Introduction: The nicotinic acetylcholine receptor (nAChR) gene cluster CHRNA5-A3-B4 on chromosome 15 has been the subject of a considerable body of research over recent years. Two highly correlated single nucleotide polymorphisms (SNPs) within this region--rs16969968 in CHRNA5 and rs1051730 in CHRNA3--have generated particular interest.
Methods: We reviewed the literature relating to SNPs rs16969968 and rs1051730 and smoking-related phenotypes, and clinical and preclinical studies, which shed light on the mechanisms underlying these associations.
Results: Following the initial discovery of an association between this locus and smoking behavior, further associations with numerous phenotypes have been subsequently identified, including smoking-related behaviors, diseases, and cognitive phenotypes. Potential mechanisms thought to underlie these have also been described, as well as possible gene × environment interaction effects.

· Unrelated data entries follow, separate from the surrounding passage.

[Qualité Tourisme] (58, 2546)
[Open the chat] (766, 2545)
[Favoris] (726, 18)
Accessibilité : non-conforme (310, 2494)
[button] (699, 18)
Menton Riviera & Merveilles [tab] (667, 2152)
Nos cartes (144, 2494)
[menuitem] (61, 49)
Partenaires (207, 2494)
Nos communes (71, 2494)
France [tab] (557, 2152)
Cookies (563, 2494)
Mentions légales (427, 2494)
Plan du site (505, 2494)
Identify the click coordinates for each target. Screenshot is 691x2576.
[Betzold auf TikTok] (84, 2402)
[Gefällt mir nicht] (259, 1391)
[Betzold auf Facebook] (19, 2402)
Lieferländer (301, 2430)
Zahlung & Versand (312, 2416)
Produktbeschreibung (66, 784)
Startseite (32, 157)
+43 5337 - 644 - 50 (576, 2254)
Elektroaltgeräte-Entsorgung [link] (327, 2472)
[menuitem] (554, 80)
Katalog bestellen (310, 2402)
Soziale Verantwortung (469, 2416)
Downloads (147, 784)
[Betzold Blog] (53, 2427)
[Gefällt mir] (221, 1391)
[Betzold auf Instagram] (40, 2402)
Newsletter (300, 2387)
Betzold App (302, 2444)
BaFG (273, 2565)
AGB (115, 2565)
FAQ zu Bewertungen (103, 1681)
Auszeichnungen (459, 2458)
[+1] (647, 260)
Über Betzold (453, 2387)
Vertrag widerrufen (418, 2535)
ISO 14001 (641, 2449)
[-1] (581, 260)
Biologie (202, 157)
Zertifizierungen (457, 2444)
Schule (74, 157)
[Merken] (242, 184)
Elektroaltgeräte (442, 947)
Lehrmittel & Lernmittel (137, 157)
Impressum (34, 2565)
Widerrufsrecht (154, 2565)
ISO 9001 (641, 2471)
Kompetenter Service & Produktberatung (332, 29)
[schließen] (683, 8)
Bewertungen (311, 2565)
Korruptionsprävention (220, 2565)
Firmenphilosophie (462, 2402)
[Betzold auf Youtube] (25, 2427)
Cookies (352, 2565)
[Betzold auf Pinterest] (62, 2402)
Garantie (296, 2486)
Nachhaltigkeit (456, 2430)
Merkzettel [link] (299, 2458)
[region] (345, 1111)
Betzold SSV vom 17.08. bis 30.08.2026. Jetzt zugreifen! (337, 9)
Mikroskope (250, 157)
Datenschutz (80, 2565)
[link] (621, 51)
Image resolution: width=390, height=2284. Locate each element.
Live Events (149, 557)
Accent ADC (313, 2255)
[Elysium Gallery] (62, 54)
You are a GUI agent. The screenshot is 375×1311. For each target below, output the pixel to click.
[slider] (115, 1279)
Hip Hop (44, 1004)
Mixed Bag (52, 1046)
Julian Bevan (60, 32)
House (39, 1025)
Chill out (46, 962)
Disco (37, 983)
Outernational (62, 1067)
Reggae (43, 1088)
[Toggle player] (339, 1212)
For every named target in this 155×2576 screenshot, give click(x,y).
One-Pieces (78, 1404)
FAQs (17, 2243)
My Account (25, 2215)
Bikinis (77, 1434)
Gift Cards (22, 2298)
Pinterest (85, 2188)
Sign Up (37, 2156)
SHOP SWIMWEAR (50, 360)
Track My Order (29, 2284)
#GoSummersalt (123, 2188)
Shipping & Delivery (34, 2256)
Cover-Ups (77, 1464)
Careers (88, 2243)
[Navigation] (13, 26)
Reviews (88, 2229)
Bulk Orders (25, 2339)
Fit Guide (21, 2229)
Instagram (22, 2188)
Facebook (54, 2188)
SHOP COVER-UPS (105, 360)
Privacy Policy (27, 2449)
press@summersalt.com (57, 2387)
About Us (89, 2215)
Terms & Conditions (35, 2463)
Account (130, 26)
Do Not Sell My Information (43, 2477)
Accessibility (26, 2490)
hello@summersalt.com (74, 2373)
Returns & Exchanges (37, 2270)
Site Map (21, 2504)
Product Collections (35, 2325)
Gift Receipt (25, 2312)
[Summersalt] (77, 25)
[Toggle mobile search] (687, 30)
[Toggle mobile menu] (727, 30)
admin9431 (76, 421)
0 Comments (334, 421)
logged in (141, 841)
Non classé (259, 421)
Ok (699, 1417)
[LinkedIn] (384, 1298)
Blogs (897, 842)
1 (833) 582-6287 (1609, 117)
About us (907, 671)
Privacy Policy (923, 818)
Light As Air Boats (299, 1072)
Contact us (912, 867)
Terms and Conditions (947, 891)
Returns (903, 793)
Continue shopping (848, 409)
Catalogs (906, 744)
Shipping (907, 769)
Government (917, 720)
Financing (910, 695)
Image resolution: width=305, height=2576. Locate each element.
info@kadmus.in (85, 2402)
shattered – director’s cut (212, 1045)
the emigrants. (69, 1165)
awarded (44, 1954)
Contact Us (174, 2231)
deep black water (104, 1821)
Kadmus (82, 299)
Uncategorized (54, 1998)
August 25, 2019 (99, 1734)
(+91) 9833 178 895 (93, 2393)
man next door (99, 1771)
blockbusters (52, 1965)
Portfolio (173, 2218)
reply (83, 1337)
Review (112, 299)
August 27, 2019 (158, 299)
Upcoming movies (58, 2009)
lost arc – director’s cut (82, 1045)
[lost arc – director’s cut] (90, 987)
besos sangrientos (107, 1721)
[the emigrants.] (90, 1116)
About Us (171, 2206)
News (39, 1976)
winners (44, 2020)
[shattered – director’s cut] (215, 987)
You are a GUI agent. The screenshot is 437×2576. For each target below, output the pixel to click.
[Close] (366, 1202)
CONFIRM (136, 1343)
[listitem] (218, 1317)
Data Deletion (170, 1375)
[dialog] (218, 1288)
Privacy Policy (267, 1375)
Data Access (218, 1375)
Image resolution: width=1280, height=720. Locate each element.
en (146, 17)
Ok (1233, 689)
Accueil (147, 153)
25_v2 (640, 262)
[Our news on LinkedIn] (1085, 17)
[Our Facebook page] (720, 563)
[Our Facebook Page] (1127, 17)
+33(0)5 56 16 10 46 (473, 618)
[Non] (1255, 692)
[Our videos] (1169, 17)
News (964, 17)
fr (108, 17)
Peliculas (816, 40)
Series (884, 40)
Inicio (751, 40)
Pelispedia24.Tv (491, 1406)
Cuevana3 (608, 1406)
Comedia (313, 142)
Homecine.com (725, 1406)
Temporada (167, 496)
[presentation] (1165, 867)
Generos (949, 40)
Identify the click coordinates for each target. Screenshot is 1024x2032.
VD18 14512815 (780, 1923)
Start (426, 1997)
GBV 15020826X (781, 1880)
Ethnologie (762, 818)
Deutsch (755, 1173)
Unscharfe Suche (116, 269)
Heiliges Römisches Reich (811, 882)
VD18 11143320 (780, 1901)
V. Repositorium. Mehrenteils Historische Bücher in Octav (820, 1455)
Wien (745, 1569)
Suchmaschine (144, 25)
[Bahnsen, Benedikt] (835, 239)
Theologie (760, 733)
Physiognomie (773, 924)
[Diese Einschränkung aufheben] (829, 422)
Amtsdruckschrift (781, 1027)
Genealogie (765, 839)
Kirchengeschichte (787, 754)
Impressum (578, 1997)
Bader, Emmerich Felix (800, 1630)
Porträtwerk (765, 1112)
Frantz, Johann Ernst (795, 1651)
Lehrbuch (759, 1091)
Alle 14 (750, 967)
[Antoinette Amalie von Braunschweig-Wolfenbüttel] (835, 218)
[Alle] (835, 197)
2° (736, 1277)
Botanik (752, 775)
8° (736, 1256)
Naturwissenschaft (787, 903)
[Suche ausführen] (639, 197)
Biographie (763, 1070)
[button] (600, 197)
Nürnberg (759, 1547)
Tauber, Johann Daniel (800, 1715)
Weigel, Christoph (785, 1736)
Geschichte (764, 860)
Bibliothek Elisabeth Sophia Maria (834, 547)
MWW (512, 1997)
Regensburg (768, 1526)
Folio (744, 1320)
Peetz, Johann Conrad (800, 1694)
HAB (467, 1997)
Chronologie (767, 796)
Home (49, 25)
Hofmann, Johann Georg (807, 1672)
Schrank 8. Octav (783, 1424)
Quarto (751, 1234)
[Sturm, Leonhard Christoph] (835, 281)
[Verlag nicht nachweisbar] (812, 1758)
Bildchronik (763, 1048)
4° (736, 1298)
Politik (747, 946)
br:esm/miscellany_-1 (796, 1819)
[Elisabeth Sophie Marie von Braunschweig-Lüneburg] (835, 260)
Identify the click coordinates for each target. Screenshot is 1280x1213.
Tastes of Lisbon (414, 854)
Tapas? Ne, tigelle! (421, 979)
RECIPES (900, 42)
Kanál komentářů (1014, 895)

Conclusions: Perhaps counter to the usual route of scientific inquiry, these initial findings, based exclusively on human samples and strengthened by their identification through agnostic genome-wide methods, have led to preclinical research focused on determining the mechanism underlying these associations. Progress has been made using knockout mouse models, highlighting the importance of α5 nAChR subunits in regulating nicotine intake, particularly those localized to the habenula-interpeduncular nucleus pathway. Translational research seeking to evaluate the effect of nicotine challenge on brain activation as a function of rs16969968 genotype using neuroimaging technologies is now called for, which may point to new targets for novel smoking cessation therapies.